Wartajavaindo.com
JEPARA – Bahu jalan yang biasanya cuma ditumbuhi semak kini disulap jadi sumber cuan. Pemkab Jepara resmi memulai program *“Lorong Pangan”* dengan menanam 700+ pohon mangga Kioji dan kelengkeng di sepanjang jalan Desa Jinggotan, Kecamatan Kembang, Rabu (22/4/2026).
Bupati Jepara *Witiarso Utomo* turun langsung menanam dan menegaskan target program ini: mengubah lahan marginal jadi mesin Pendapatan Asli Desa.
“Hari ini kita ubah turus jalan yang selama ini nganggur jadi produktif. Tujuannya jelas: menaikkan PADes,” tegas Bupati.
Total *7 kilometer* bahu jalan di 6 desa — Sumanding, Bucu, Cepogo, Dudakawu, Pendem, dan Jinggotan — akan ditanami buah bernilai ekonomi tinggi. Program tahap awal fokus di jalan kabupaten dan sebagian jalan desa, lalu diharapkan menular ke wilayah lain.
Kenapa pilih *Mangga Kioji & Kelengkeng*? Dua buah ini cocok dengan karakter tanah Kembang, umur panen cepat, dan harga jual stabil.
“Diperkirakan saat panen, satu pohon bisa hasilkan Rp500 ribu sampai Rp1 juta,” jelas Witiarso. Artinya, 700 pohon berpotensi suntik ekonomi desa hingga Rp700 juta per musim panen.
Program ini didukung *CSR PLTU Tanjung Jati B* yang menyuplai 700+ bibit. Sebanyak 462 pohon langsung ditanam hari ini. Agar nggak cuma seremonial tanam-tinggal, *DKPP Jepara* akan mendampingi warga soal pemupukan dan perawatan.
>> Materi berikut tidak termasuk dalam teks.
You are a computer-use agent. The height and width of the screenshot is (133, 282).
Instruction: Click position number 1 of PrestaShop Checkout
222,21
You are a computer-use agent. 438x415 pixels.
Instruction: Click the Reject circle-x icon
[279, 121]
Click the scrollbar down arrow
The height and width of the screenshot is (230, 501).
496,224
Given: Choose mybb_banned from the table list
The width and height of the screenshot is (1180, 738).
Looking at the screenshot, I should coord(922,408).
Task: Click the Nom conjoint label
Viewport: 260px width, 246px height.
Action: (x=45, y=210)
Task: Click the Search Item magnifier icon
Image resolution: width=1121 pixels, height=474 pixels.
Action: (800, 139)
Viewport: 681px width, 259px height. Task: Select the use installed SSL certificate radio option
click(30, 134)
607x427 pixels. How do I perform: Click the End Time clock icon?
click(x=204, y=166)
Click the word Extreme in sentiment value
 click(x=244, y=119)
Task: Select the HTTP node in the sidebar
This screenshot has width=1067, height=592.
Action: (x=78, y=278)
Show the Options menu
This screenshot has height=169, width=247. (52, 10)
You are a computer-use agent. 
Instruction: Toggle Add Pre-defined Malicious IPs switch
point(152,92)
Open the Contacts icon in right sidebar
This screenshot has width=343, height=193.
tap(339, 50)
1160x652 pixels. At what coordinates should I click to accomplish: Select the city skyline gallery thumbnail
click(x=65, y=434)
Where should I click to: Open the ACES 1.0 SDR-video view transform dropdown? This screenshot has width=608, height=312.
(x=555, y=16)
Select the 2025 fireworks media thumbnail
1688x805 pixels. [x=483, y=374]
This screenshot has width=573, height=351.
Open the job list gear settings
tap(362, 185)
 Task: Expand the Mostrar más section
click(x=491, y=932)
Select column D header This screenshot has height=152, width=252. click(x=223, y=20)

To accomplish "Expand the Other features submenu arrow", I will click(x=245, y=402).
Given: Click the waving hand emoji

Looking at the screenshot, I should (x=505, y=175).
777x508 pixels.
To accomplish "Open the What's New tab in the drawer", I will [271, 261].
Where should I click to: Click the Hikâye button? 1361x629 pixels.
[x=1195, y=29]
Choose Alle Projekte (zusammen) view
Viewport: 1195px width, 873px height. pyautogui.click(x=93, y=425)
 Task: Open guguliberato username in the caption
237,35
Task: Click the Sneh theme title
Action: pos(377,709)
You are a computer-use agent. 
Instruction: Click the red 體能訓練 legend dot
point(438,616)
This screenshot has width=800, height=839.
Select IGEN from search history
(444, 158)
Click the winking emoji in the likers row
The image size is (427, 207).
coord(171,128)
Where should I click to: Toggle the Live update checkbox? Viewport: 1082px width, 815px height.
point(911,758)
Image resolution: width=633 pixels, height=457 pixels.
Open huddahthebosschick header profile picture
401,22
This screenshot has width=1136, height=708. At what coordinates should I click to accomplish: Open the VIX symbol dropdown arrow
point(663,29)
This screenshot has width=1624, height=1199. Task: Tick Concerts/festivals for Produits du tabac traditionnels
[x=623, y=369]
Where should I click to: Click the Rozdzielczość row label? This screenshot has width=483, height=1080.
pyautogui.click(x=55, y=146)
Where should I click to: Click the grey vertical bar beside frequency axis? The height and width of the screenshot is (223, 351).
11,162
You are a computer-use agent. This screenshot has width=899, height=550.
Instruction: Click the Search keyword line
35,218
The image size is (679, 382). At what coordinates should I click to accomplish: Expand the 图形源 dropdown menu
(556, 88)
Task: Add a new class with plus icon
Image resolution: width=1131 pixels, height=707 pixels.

“Ini bukan sekadar penghijauan. Saya mau manfaat ekonominya benar-benar dirasakan warga di tingkat bawah,” tegas Bupati.
Kepala Desa Jinggotan *Solikin* menyambut program ini karena dampaknya dobel: ekonomi jalan, lingkungan jadi indah.
“Yang paling bagus, warga jadi punya rasa memiliki. Kalau sudah merasa ini ‘ATM Desa’, pasti dirawat. Kesadaran jaga lingkungan otomatis tumbuh,” ujar Solikin.
Lewat konsep *Lorong Pangan*, Pemkab Jepara membuktikan lahan marginal bisa diubah jadi solusi konkret: desa dapat PADes, warga dapat tambahan penghasilan, jalan desa makin teduh dan produktif.